They just smiled and enjoyed the fact that it was hard. I think that I
am now getting to that point, because when it’s easy it never feels
fulfilling. I think that a key part of needing struggles in our lives
is that we all can recognize the necessity of a saviour in our lives.
I have seen that the struggles are what make me happy, give me
purpose, and make me grow. But what they have done the most is let me
know that I need Christ, without Him I would not have made it through.
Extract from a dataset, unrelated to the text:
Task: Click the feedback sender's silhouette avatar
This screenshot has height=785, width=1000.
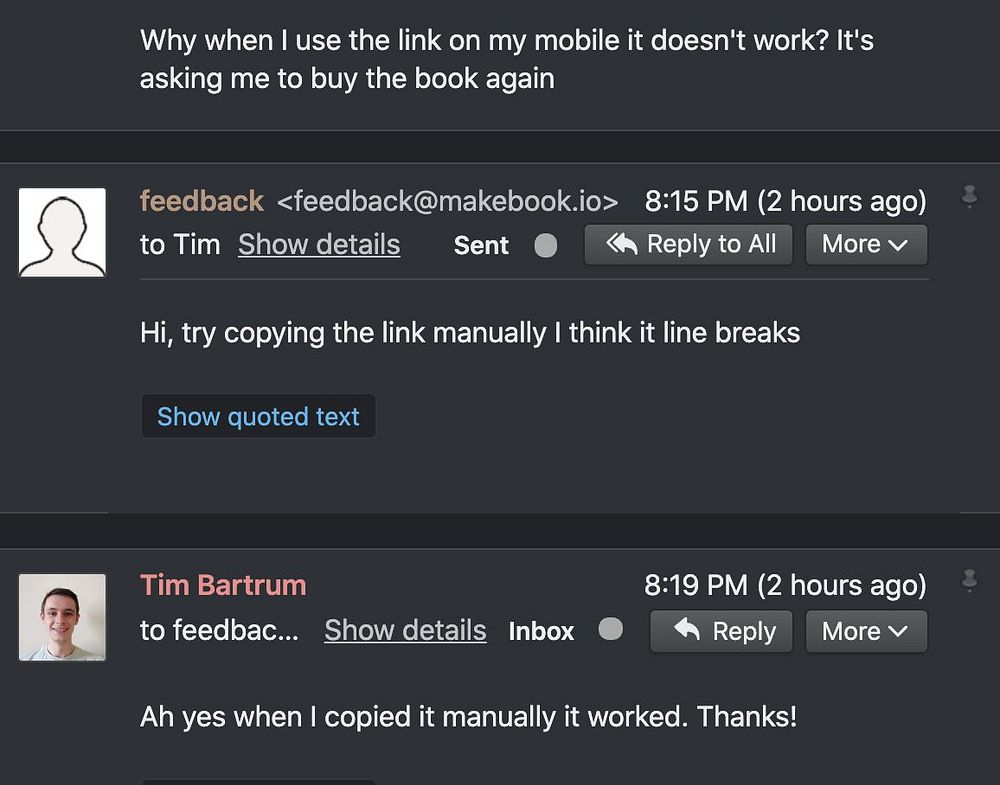Action: [62, 232]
I’m not trying to say that I just give all my problems to him and he
takes them from me, but rather he helps me recognize what improvement
I need to make. Then how to make these changes, by putting people
in my life to teach me lessons, putting me in situations where I am
uncertain how I should handle myself, and other things. He is aware
of what we need to do in life to be happy, He sees things in a
perspective that we cannot, and eternal perspective. I think that the
most fantastic part about all of this is that all we need to do is ask
him for help. I am not going to say I have heard a voice, or seen
any angels, that just hasn’t happened to me. But what I will say is
that I have felt his presence, I have seen His hand in my life. I have
experienced help in moments when I thought I could not go any further,
but somehow I forgot my doubts and was able to continue. I want to
thank you mom, I really could not have made it through without your
support. You have really been there for me my whole life, I don’t know
how I could ever make it up to you for putting up with my crap. But
thank you, I love you!
I have come to a knowledge that we are given problems so that we can
grow and become the people we are meant to be. I am thankful for all the
support from everyone, I hope that throughout this time I became more
of the person I am supposed to be! I have learned so much, and become
so grateful for all those I know and have met in this time. I will
miss it here a lot, but look forward to seeing everyone! I know that
Christ is my saviour, I know that He lives and wants to support us all
if we let him.
The statement we have as a mission is something I hope I will use for
my whole life to help me.
Vrees Niet, Gewoon Doen!
“Fear not, Just do”
Its doesn’t fully translate but it has helped me to forget myself and
do what the Lord would have me do!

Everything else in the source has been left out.